Fondest Danebank Memories Teachers “During my time the teaching staff and Headmistresses were just unbelievable. Mrs Horn in Year 6, the then Junior School Headmistress. She was an incredible lady. In senior school, Mrs Stocks, Mrs McLean, Mrs Rickards were outstanding teachers and so dedicated. The leadership of Mrs Cowell and then Mrs Tisdell was extraordinary, as strong women who were soft when they needed to be and strong when they needed to be as well.” Deb Balls “This was lovely. You learnt your social skills and what it was like being a girl. My mother started them with Mrs Gloria Tooth.That was so much fun. It’s a shame they don’t hold them anymore. Just to be able to dress up, learn how to dance properly, and have this absolutely magical night. It was fantastic!”

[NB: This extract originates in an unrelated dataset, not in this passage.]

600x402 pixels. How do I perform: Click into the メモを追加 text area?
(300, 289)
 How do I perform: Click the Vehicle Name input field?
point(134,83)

Sports “We didn’t have an oval. I was telling my daughters that when I used to practise hockey I’d have to go down to Hurstville Oval.We weren’t known for our sporting prowess back then because we didn’t have the facilities.There was just the little dinky swimming pool that we were all enormously proud of!” Opportunities Another of Lexia’s memories of her school years was her time in Year 6. She was Junior School Captain and she was cast in a TV series entitled The Castaways. “It was very challenging, but the school was very supportive. I not only did The Castaways but the stage play and something else, and Danebank was tremendously supportive in helping me with the disruption to school.They ensured I got the support I needed to keep up with my school work so that was fantastic! It was something that I enjoyed doing enormously and I continued, even during senior school, doing commercials and some acting roles, so it was a fantastic opportunity that the school supported.”


Work at something

you love

At the age of 29 Christie Mead (2001) is not only the sole female partner

at her law firm (Grace Lawyers), but also the only partner there under 30.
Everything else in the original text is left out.